INSTRUCTIONS TO FOLLOW: Copy each line of the material below that includes the string "height".

EXERCISE MATERIALS:
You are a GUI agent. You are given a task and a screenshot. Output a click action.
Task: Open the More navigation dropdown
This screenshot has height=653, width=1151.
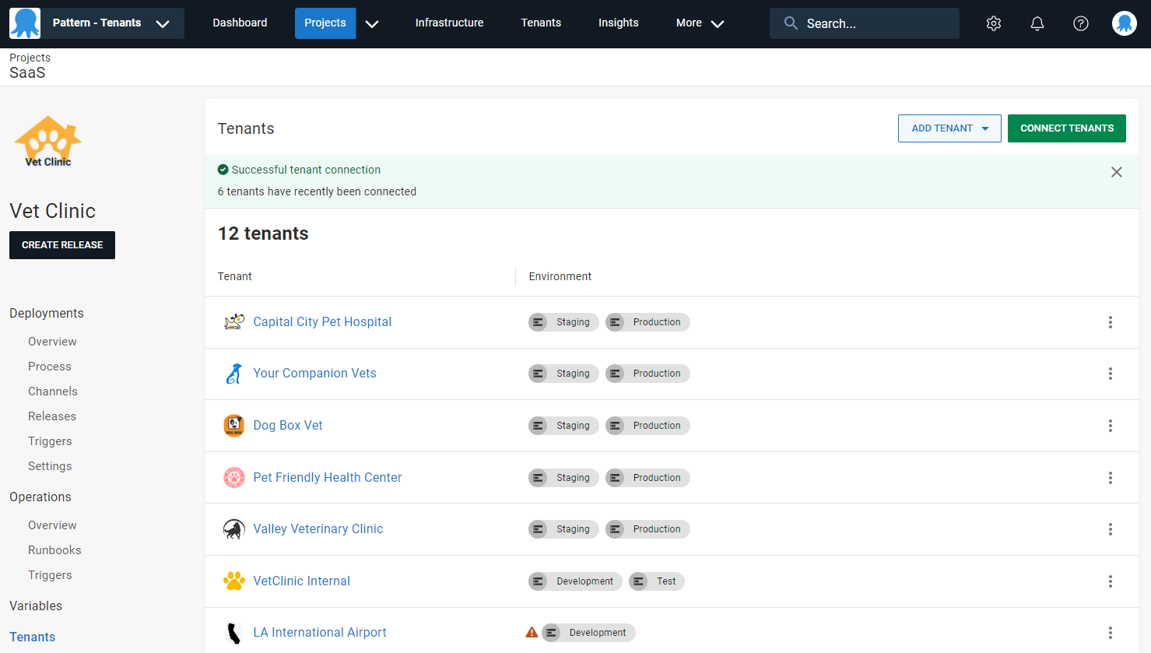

==

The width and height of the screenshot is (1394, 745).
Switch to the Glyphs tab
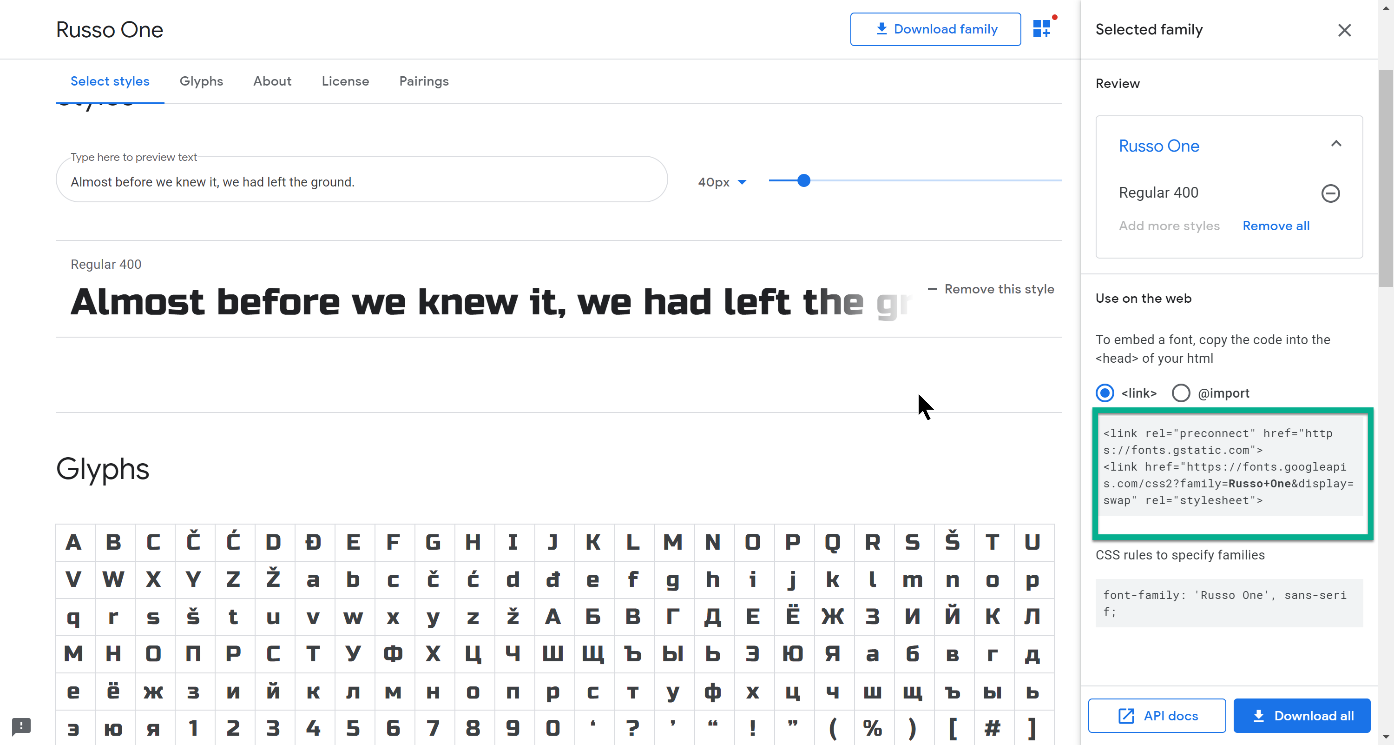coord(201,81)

EXERCISE SOLUTION:
This screenshot has height=653, width=1151.
The width and height of the screenshot is (1394, 745).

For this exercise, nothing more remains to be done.